Ultrasound Case 022

Image 1: Subcostal cardiac view angled anteriorly to see the aortic valve; There is a small pericardial effusion anteriorly which seems to be exerting some pressure effect on the right ventricle with minor atrial and ventricular collapse. Both right and left sided chambers appear small and in this view the LV cavity appears almost obliterated. Although off axis the LV walls appear thickened.

Image 2: Subcostal cardiac view; The same view with the axis improved showing slightly better filling of the ventricles.

Image 3: Longitudinal IVC view; The pericardial effusion is seen measuring a maximum of 1cm in depth. The IVC is seen to fully collapse on inspiration, measuring up to 10mm in AP diameter on expiration.

Image 4: Parasternal long axis view; Marked septal basal hypertrophy also known as a sigmoid shaped septum is seen. There is also concentric LV hypertrophy. The sigmoid shaped septum results in dynamic left ventricular outflow tract obstruction (LVOTO) and systolic anterior motion of the mitral valve (SAM) is evident.

Image 5: Parasternal long axis view with colour Doppler; Aliasing due to rapid, turbulent flow through the partially obstructed LVOT is seen.

Image 6: Apical 4 chamber view: The septal hypertrophy is seen again.

Sigmoid septum with hypovolaemia and LVOTO.

This patient has longstanding hypertension and ventricular hypertrophy. In addition he has particularly marked basal septal hypertrophy (the sigmoid septum), and a small pericardial effusion. Both these had been asymptomatic until he became hypovolaemic. Hypovolaemia and tachycardia have both worsened the left ventricular outflow tract obstruction (LVOTO).
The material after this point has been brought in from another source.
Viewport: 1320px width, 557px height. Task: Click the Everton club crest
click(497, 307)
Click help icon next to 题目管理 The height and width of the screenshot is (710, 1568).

This is because even at end diastole the LV is underfilled, and the sigmoid septal bulge lies even more closely to the mitral valve. As the LVOT is even smaller than usual his dynamic outflow tract obstruction becomes symptomatic.

The small pericardial effusion which would usually have no impact exerts some effect on the right sided chambers because of their hypovolaemic low pressure state.

Inotropes should be avoided in cases such as this. The resultant increased ventricular contraction will worsen the LVOTO. Tachycardia reduces ventricular filling time, again increasing the LVOTO.

In this case IV fluid administration is the first, second and third line of treatment. Negatively inotropic agents such as B-blockers may be cautiously considered if optimizing fluid status alone does not correct the problem. B-blockers minimise LVOTO by slowing the heart rate and decreasing inotropy. A well filled left ventricle without hyperdynamic contraction will ensure the LVOT stays open as long as possible.